***** Provided information

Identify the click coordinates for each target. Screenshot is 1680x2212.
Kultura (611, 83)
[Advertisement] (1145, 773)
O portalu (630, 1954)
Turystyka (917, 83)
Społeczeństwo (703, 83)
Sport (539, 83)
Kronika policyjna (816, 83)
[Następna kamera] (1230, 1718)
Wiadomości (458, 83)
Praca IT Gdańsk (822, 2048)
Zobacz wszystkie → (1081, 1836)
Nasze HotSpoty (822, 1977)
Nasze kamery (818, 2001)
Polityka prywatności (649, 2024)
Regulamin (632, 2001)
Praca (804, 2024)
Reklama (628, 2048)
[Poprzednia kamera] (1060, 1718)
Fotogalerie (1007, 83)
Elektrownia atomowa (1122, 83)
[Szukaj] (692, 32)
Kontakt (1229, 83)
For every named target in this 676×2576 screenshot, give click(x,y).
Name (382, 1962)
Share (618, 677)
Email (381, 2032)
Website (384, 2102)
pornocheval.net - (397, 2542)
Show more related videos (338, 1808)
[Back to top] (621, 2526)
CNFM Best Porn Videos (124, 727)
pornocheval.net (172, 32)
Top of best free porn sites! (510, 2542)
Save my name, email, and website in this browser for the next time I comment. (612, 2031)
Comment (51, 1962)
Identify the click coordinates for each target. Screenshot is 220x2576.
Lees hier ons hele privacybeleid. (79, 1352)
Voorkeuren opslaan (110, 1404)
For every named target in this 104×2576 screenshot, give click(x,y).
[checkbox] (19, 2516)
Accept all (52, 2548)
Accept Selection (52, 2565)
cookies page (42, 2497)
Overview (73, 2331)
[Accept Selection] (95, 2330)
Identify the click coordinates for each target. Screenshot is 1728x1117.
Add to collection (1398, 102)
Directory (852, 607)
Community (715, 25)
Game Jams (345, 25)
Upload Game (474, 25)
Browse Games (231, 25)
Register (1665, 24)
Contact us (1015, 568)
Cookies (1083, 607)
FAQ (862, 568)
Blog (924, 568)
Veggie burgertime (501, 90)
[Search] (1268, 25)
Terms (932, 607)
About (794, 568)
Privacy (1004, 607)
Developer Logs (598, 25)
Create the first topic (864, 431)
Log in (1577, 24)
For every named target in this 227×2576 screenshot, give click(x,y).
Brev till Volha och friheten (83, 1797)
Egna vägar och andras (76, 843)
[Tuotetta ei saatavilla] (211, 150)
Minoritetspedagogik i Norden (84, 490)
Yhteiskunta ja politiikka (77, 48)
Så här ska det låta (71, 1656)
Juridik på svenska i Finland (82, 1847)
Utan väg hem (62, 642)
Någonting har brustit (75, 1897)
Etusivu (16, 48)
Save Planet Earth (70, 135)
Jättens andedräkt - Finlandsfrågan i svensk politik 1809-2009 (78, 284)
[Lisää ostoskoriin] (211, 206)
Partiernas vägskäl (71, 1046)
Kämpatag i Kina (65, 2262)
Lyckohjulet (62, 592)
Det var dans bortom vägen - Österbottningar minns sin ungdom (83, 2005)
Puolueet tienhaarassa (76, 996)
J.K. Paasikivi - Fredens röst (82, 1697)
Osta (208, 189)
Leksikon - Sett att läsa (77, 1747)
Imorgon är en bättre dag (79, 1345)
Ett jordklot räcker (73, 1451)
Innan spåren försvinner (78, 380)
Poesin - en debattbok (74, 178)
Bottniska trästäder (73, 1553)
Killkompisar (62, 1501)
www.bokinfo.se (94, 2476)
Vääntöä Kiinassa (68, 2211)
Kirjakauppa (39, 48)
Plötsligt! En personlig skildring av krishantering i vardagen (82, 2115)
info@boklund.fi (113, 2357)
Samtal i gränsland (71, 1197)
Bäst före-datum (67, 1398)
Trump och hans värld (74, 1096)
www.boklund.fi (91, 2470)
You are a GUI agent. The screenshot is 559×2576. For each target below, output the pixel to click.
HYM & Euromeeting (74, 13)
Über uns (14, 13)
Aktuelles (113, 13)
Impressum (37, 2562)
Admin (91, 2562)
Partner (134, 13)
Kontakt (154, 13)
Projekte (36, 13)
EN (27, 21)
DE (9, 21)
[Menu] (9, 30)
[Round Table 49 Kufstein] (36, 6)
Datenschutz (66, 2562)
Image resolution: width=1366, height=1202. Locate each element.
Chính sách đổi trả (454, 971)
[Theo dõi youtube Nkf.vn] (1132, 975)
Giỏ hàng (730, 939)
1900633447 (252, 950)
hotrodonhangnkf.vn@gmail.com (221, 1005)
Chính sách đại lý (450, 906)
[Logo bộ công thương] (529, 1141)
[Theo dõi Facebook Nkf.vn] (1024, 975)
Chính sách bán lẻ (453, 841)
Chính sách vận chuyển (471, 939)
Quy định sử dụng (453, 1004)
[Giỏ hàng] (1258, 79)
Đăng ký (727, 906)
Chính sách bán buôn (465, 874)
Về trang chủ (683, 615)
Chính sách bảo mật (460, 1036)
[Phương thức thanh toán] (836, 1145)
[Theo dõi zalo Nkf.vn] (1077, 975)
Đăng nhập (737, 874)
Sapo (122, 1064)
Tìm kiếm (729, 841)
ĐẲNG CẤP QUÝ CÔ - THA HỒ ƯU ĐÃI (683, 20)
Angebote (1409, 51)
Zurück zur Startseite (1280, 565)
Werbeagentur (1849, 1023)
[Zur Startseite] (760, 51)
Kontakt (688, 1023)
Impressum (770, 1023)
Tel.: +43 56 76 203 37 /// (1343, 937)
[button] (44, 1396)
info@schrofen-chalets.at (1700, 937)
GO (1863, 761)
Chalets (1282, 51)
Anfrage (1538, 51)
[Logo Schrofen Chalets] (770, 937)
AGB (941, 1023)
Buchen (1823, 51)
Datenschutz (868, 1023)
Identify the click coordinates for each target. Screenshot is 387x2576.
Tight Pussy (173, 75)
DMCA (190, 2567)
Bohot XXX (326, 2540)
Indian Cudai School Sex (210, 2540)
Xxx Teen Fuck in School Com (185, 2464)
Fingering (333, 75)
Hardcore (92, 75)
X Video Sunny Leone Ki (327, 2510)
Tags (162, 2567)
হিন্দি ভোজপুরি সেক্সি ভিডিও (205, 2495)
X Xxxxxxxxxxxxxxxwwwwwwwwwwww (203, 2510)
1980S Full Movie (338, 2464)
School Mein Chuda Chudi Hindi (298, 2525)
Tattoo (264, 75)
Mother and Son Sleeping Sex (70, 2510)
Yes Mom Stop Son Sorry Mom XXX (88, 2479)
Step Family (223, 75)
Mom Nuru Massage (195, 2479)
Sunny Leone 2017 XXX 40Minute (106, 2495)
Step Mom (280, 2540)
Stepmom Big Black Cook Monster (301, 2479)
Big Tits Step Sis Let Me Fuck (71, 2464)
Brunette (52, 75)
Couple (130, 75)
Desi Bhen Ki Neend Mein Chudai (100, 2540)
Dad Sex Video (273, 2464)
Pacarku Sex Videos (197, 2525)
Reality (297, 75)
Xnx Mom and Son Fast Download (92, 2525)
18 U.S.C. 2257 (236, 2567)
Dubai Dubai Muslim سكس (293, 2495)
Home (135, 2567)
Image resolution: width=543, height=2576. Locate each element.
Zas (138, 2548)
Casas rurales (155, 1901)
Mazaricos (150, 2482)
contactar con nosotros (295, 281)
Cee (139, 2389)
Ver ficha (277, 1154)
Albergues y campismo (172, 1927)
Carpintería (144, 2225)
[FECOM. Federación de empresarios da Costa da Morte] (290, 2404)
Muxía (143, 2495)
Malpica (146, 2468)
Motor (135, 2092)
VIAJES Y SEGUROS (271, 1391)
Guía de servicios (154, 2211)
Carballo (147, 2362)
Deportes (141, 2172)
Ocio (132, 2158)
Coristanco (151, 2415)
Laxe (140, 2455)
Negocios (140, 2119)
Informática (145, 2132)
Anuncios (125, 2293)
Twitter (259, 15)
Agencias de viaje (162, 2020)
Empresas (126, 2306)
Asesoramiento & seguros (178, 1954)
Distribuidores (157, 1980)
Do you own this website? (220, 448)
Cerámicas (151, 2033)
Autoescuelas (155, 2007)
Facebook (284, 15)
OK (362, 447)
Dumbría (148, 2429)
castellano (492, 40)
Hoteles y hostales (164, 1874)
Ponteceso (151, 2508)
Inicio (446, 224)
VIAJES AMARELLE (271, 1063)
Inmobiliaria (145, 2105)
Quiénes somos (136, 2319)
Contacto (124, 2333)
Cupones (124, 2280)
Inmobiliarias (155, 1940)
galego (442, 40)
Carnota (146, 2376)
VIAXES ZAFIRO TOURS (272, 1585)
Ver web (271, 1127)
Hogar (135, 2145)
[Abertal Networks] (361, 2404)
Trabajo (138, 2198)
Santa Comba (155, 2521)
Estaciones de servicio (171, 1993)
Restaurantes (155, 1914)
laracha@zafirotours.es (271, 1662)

**********

__Problem requirements__.
Among the records above, find each line containing the string "Fuck" and copy it.

__Written answer__.
Xxx Teen Fuck in School Com (185, 2464)
Big Tits Step Sis Let Me Fuck (71, 2464)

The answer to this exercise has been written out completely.